В тот момент, когда в МТС мне стало скучно, я посмотрел на «Кондиторию» и увидел, что там тлеет огонек чего-то нового. Но я не забирал у Юли никакого дела, потому что Юлино дело было не кондитерскую открывать, а сделать так, чтобы о ней узнали.
К тому же меня давно мучила мысль: неужели я не могу сделать что-то сам? Я смотрел на людей, которые чего-то достигали, создавали что-то с нуля. Я, например, искренне восхищаюсь Федором Овчинниковым, основателем сети «Додо Пицца». За год он открыл заведения в пяти странах мира с выручкой в миллиард рублей. Этот человек просто решил: «Я смогу победить «Макдональдс».
И я хочу сделать что-то, что было бы просто прикольно. Меня дочь спрашивает: «Папа, как стать миллионером?». Я говорю: «Есть два варианта. Можно пойти в банк и взять кредит на миллион, а можно создать какой-то крутой востребованный продукт».
В свое время я открывал журнал, у меня было рекламное агентство. Но меня они, по большому счету, не интересовали: мне было все равно, как там что устроено. А когда я открыл кондитерский бизнес, я понял, что мне интересно.
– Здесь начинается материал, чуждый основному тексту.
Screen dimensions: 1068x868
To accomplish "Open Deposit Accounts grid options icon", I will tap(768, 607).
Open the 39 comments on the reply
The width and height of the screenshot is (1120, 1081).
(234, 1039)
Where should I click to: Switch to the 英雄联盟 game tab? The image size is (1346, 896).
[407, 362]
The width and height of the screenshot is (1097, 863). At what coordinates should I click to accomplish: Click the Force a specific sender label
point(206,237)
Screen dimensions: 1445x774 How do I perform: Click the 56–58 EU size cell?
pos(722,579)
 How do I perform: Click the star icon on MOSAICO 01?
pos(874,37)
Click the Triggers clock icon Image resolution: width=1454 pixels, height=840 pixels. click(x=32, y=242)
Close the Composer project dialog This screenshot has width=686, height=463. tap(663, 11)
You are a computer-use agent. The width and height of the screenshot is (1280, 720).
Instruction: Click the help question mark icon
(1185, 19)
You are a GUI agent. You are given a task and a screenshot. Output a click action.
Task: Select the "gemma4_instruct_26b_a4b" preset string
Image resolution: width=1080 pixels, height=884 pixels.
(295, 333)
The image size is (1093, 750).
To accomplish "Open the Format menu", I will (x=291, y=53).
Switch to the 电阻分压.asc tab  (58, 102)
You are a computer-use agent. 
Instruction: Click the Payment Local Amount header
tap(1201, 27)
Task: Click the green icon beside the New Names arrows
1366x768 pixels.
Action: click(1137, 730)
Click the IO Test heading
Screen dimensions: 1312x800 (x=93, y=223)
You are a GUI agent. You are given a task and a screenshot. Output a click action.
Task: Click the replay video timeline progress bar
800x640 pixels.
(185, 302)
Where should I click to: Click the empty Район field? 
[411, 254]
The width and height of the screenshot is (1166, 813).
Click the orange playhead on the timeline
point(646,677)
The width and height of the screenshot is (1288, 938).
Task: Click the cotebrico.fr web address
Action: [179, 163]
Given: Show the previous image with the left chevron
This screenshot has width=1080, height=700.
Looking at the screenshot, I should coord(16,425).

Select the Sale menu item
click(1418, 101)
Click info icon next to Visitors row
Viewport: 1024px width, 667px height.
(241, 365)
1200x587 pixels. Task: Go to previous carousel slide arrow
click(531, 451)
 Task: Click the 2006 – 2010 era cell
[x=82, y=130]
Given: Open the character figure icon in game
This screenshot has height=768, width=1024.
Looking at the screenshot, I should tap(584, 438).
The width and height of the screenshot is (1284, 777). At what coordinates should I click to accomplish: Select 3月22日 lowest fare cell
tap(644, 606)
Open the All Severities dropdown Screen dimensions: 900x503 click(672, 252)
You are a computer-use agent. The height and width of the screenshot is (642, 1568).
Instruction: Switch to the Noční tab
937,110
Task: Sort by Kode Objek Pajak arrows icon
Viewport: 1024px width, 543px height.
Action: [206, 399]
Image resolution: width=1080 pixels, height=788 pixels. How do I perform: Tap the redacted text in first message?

А история со школой – это вообще то, где я нашел себя. Мне нравится учить людей. И мне без разницы, кондитерскому ли искусству их учить, как собирать самолеты или как выстраивать отношения в семье. Но важно обучать других тому, в чем разбираюсь сам. Я не могу рассказывать о самолетах, ведь я не знаю, как это сделать. Но в нашей кондитерской школе я чувствую, что постоянно повышаю свою компетенцию, и сейчас уже могу сказать: ни один студент не может мне задать вопрос, на который я не найду ответ.